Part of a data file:
■ ■ ■ ■ ■
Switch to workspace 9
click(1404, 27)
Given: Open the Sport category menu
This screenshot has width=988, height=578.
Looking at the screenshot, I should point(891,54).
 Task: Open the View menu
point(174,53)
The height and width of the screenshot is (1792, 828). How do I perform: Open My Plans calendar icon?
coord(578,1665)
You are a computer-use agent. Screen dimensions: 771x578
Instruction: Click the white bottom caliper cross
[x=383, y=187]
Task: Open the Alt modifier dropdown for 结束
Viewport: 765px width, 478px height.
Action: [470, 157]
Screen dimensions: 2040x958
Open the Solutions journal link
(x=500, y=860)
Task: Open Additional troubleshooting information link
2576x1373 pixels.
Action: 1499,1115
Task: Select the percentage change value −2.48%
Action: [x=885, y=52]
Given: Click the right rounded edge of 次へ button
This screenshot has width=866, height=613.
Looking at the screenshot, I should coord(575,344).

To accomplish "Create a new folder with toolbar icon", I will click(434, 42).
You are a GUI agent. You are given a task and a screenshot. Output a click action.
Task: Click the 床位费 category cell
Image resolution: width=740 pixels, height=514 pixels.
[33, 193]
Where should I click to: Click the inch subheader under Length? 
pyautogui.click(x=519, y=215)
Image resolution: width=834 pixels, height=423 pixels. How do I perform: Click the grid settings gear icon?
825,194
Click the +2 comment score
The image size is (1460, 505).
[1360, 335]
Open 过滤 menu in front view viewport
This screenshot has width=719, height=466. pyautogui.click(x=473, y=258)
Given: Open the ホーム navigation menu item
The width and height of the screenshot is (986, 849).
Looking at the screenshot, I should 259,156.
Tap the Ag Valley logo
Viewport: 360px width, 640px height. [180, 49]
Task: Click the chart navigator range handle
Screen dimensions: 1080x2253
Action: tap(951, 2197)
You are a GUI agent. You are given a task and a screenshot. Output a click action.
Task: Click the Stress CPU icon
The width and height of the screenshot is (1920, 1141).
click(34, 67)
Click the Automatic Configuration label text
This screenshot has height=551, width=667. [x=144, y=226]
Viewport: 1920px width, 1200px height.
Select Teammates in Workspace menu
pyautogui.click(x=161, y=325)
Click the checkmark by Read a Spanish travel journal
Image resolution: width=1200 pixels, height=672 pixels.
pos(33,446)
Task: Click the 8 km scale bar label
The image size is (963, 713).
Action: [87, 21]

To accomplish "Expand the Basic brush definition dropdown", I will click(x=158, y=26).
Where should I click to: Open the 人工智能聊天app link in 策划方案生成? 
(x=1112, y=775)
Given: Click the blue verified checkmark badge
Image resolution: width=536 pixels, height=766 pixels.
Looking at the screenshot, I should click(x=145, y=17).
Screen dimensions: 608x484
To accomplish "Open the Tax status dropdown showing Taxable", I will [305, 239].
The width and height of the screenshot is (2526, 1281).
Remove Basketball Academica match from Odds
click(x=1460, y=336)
■ ■ ■ ■ ■
> [WHAT IS NEEDED] Copy out every line of the data above in which the string "category" appears.

> [WRITTEN ANSWER]
Given: Open the Sport category menu
Task: Click the 床位费 category cell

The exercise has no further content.